TASK REQUIREMENTS =>
Quote word for word the lines below, beginning with the first and ending with the one that has "808x368 pixels.". Drop the pictures.
*** Opening RECORDS PROVIDED ***
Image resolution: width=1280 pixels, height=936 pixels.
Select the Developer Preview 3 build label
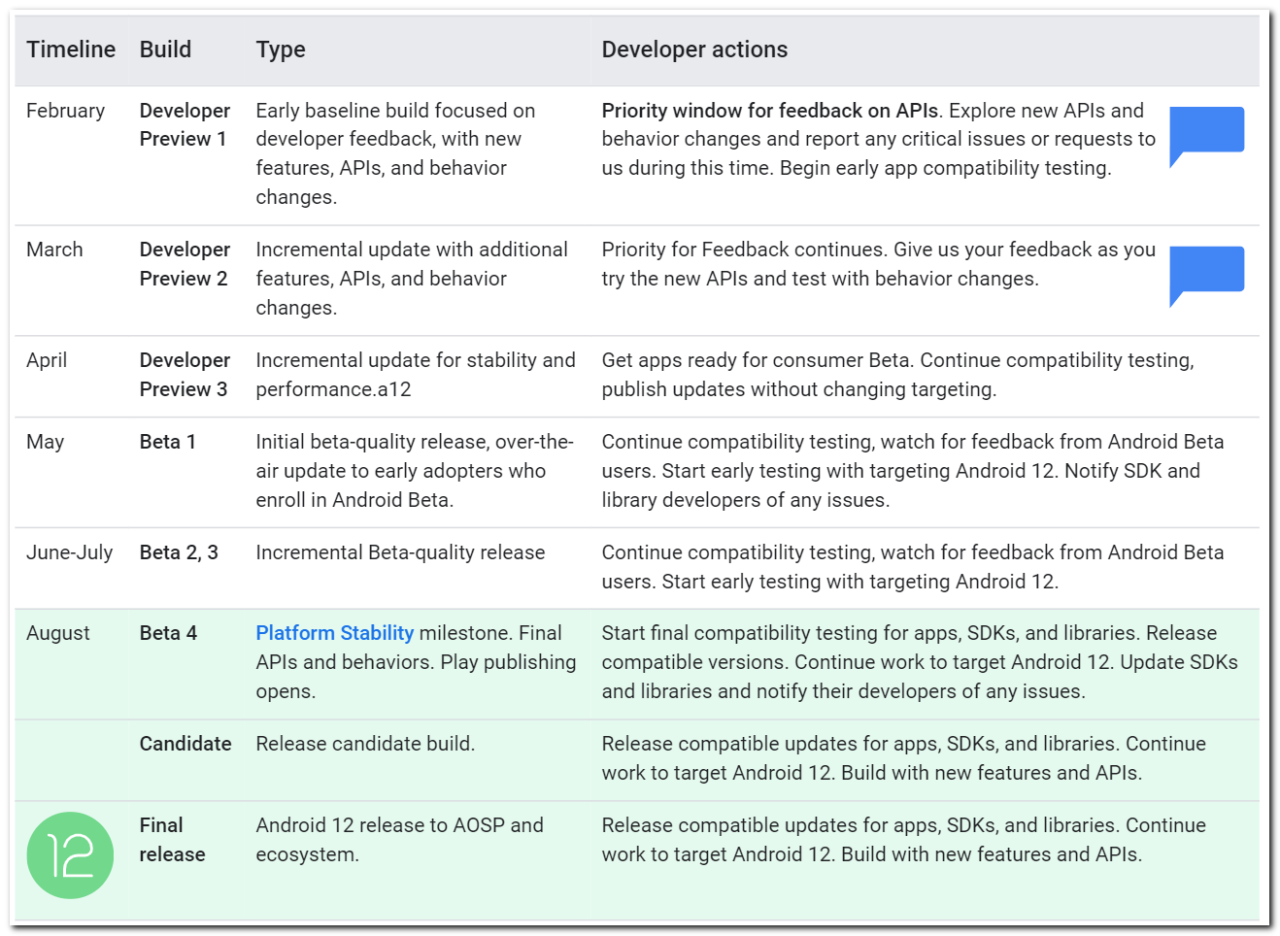[185, 375]
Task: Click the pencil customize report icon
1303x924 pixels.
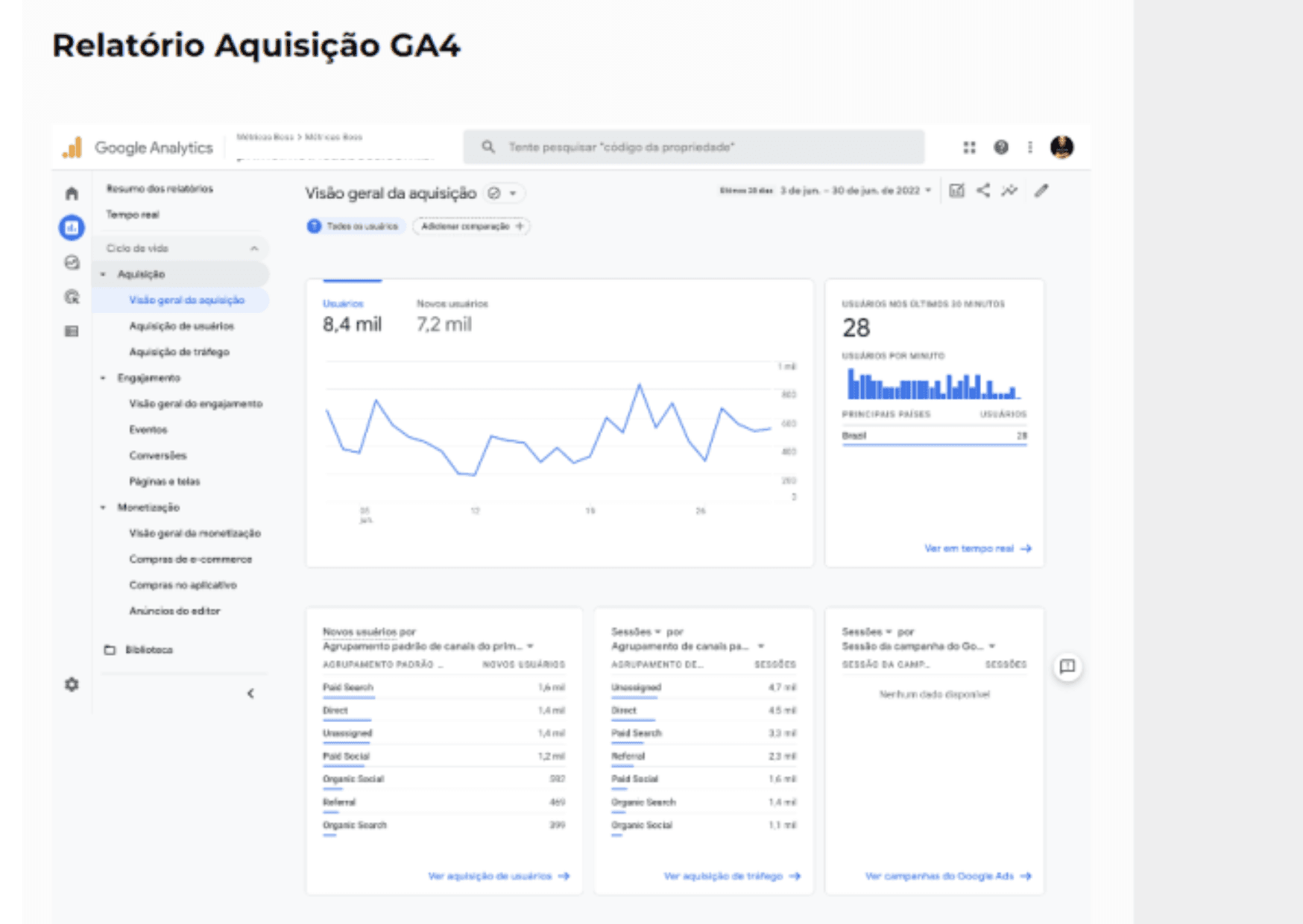Action: [x=1041, y=191]
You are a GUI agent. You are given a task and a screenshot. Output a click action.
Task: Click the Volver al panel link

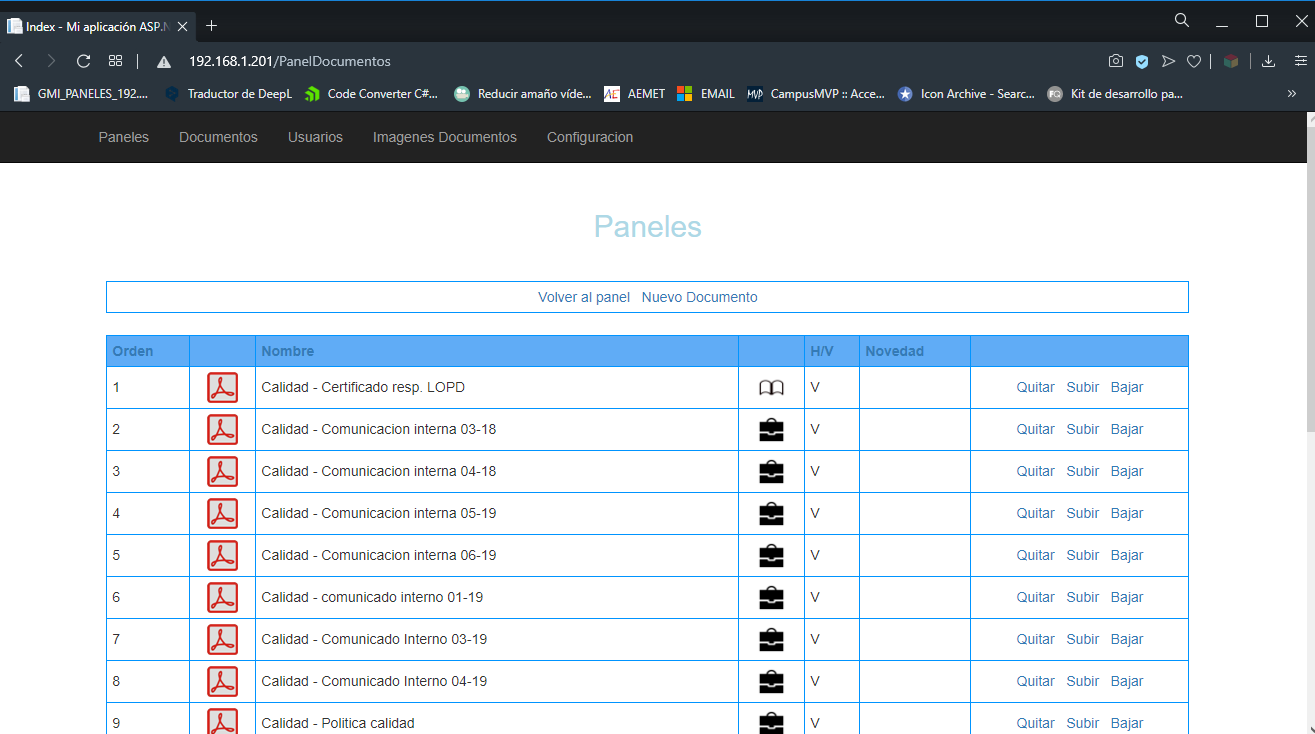coord(584,297)
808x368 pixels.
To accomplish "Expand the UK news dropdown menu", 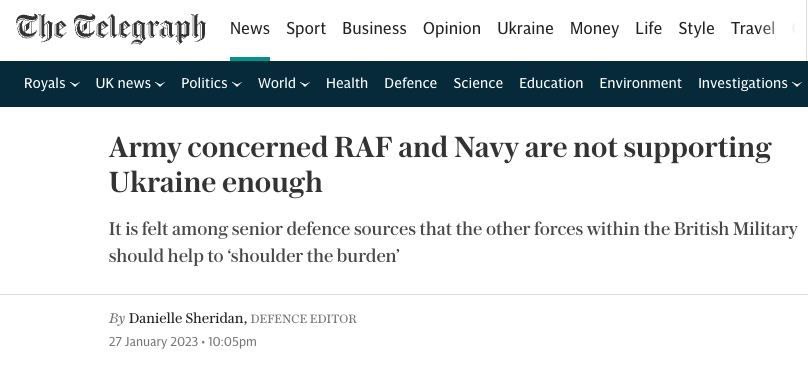I will pyautogui.click(x=130, y=83).
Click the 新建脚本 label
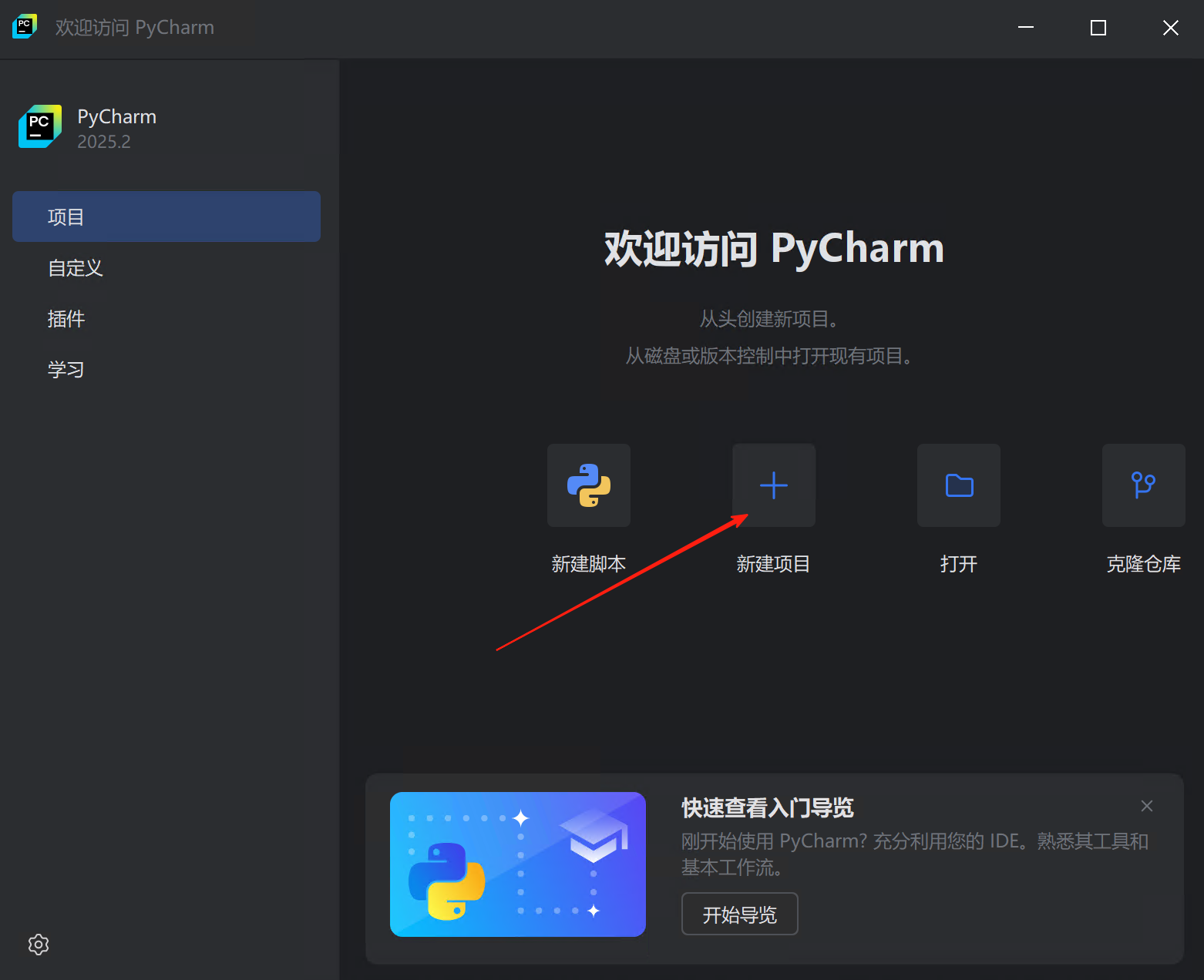Viewport: 1204px width, 980px height. (588, 563)
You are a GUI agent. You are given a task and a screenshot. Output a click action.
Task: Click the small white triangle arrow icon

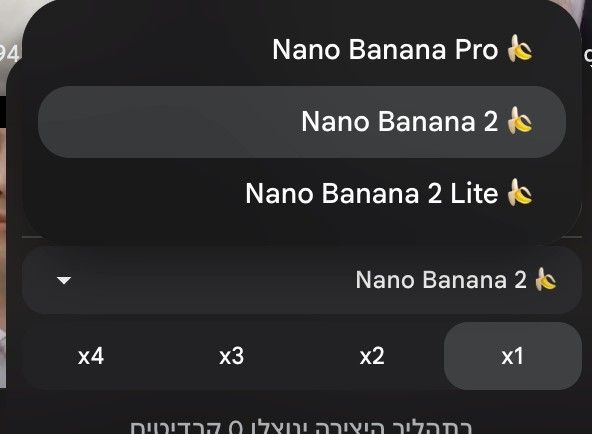click(x=63, y=280)
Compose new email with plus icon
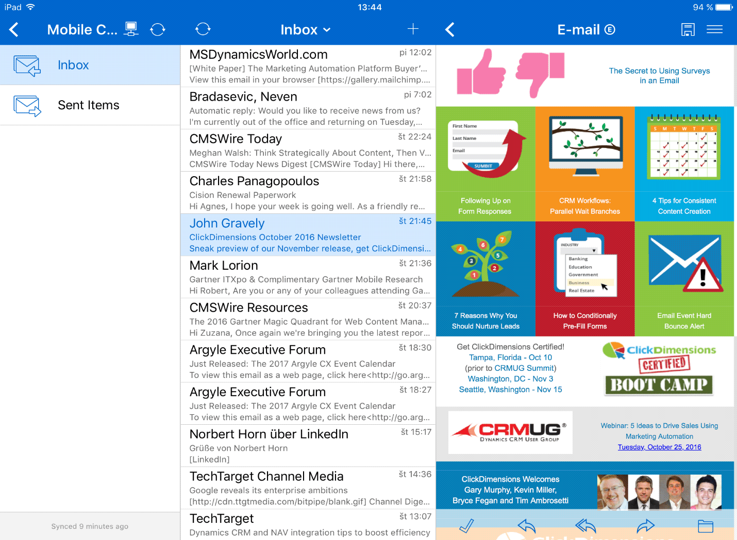The image size is (737, 540). 413,30
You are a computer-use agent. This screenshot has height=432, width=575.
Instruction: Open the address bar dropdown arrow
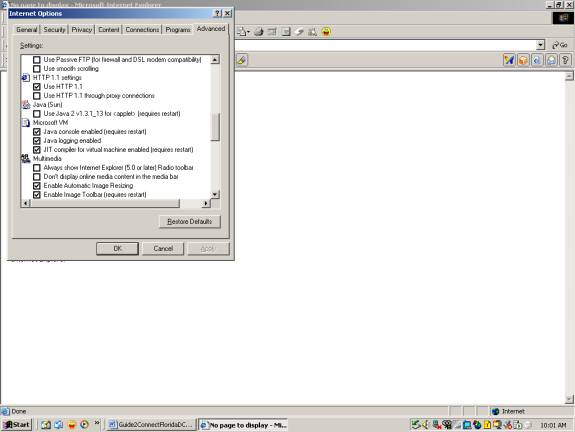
*** Closing RECORDS PROVIDED ***
COMPLETED TASK =>
Image resolution: width=1280 pixels, height=936 pixels.
Select the Developer Preview 3 build label
[185, 375]
Task: Click the pencil customize report icon
1303x924 pixels.
Action: [x=1041, y=191]
You are a GUI agent. You are given a task and a screenshot. Output a click action.
Task: Click the Volver al panel link

coord(584,297)
808x368 pixels.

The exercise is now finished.